第2章
<第二章>
彼女はオーダーをする事に興味がないのか、席に着くなり、
「あのプレートの方からの声を聞いたの? 本当? 間違いない?」
矢継ぎ早に攻め立てるように、ぼくに質問を浴びせる。
ぼくは少し落ち着いて欲しかった。何となく注目を浴びてるようだし。
「あのう、プレートは自殺防止の為のものですよね」
ぼくは努めて落ち着いた声で言った。彼女も興奮したことを自覚したらしく、水を一口飲みほし、
「えぇ、そうよ」
「それで声を聞こえた事と、関係あるですか?」
彼女はその問に応えず、
「あなた、何を言われたの?」
ぼくは自分の質問を無視され気分が悪かったが、いまは会話を進める方が先だと思い、
「『こっちに来て』です」
彼女はあからさまに落胆した表情を隠さなかった。その時ウェーターがオーダーを取りに来た。
「ご注文は、決まりましたか?」
「私はブレンド。あなたは? 何を注文してもいいわよ」
と言われたが、見知らぬ人に奢られるのは、気が引けたので彼女と同じものを注文した。
「若いんだから遠慮しなくてもいいのよ?」
ぼくは首を横に振った。それを見てウェーターはこの場を後にした。この時、彼女の胸元に付けているバッチとウェーターの胸元に付けてあるバッチの形が似ていたことに気付いた。「まあ、どこにでもありそうな形だから、偶然なんてよくありそうだな……」とここで思考を強制的に止められた。
「『こっちに来て』以外何か声がした?」
彼女はいきなり本題を進め始めた。
「何も」
「そう、良かったわ」
「すいません、話が見えないのですけど、少しは説明してくませんか?」
彼女は右手で口許を抑え、少し視線を落としながら、まるまる一分程考えこんだ後、
「分かったわ。
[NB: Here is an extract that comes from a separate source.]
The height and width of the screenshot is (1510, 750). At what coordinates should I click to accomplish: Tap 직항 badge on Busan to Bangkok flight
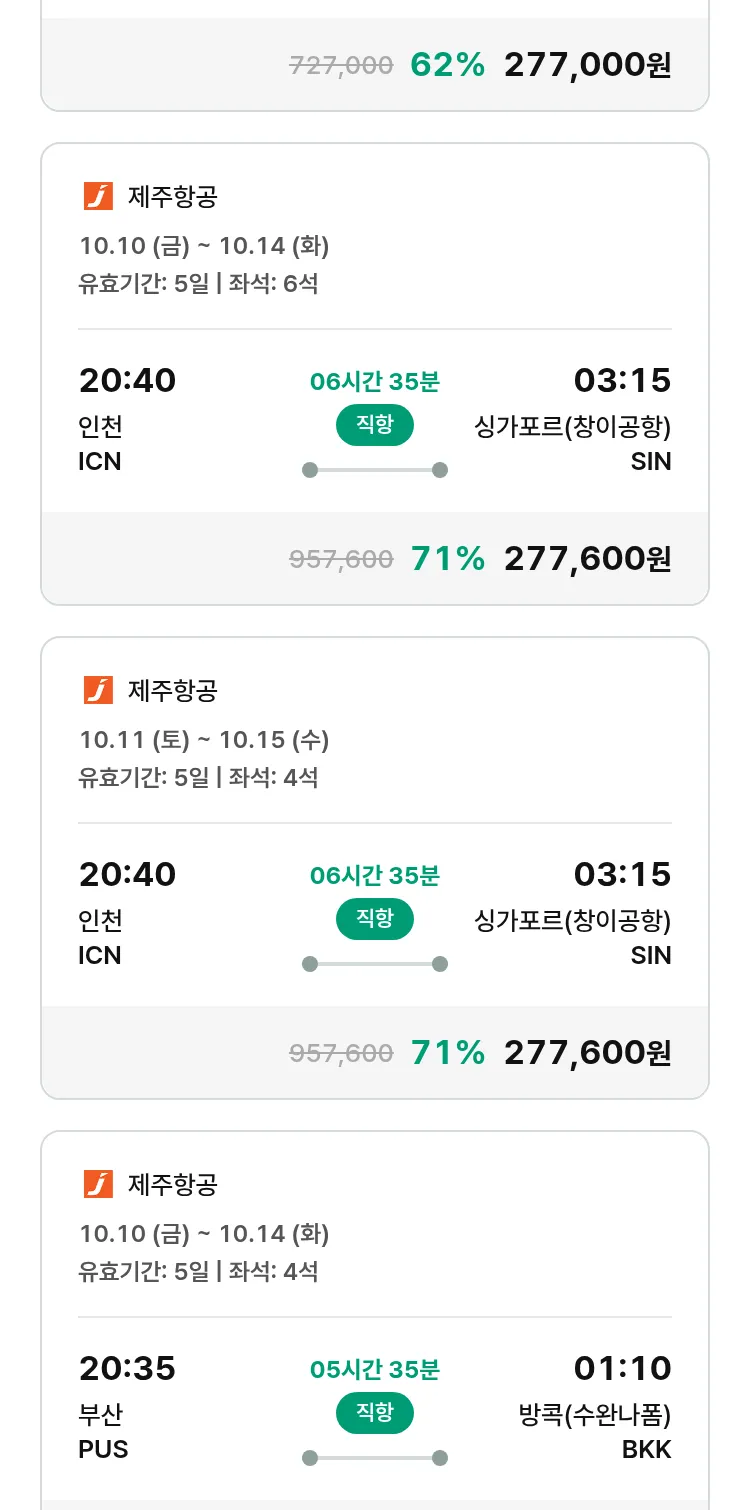point(374,1413)
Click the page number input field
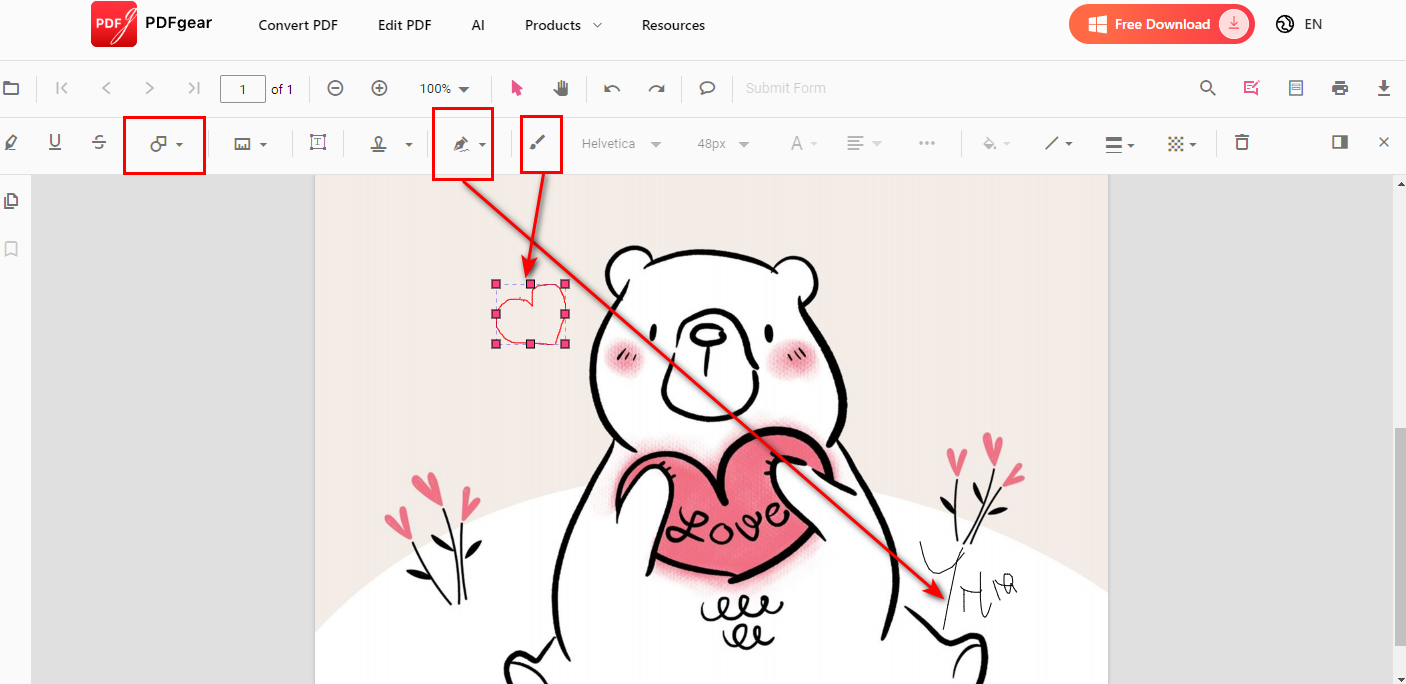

信じられないかも知れないけれど、実はあのプレートが設置される前から、あの方向から声がして、その声を聞いた人が自殺を図っているのよ。まあ、これは未遂に終わった人からの証言だけど。それであの場所にプレートを設置したという訳。わたしたちも最初は信じなかったわ。でもね、自殺者は増えるし、運よく助かった人たちは判で押したように同じことを言うのよ。何かあると思わざる負えない。それで私たちは総出であの場所を監視しているの。これが顛末よ。何か聞きたいことはある?」
「そんなに自殺や自殺未遂がありましたっけ?」
「それは印象操作されているからよ。ウェルテル効果と言って、自殺報道は自殺の呼び水になるの。この業界では常識よ」
「はぁ」
「私たちとしては、あなたにこのN駅を使用して欲しくないわ。勿論、可能な限りだけど。でも、その制服は……」
「そうです。ぼくはN高の生徒です。このN駅を利用しない訳にはいかないのですが……その、どうしたら良いのでしょうか?」
「そうよね、今から対応策を教えるわ。また声がしたら、このバッチ」
彼女は自分の胸のバッチを指さし、
「私たちの人間なら必ず付けてるわ。私たちに声をかけて。いいわね」
「ありがとうございます」
頭を下げながら礼をぼくが言うと、彼女は財布から千円札を三枚無造作に置き、
「好きな物を食べていきなさい」
席を立ち、ぼくの顔を見ながら確認するように、
「なにかあったら、名刺の連絡先に連絡を入れて。365日24時間体制を敷いているから、いつ連絡しても構わないわ」
それだけは不安なのか、さらに念押しするように、
「何かあったらすぐ連絡を入れるのよ」
とぼくに言葉を掛け、彼女は店を出た。またあの駅で監視をするのだろう。
それからぼくは二杯のブレンドを味わってから喫茶店を出た。今日は隣の駅まで歩き、そこから電車に乗って帰路に着いた。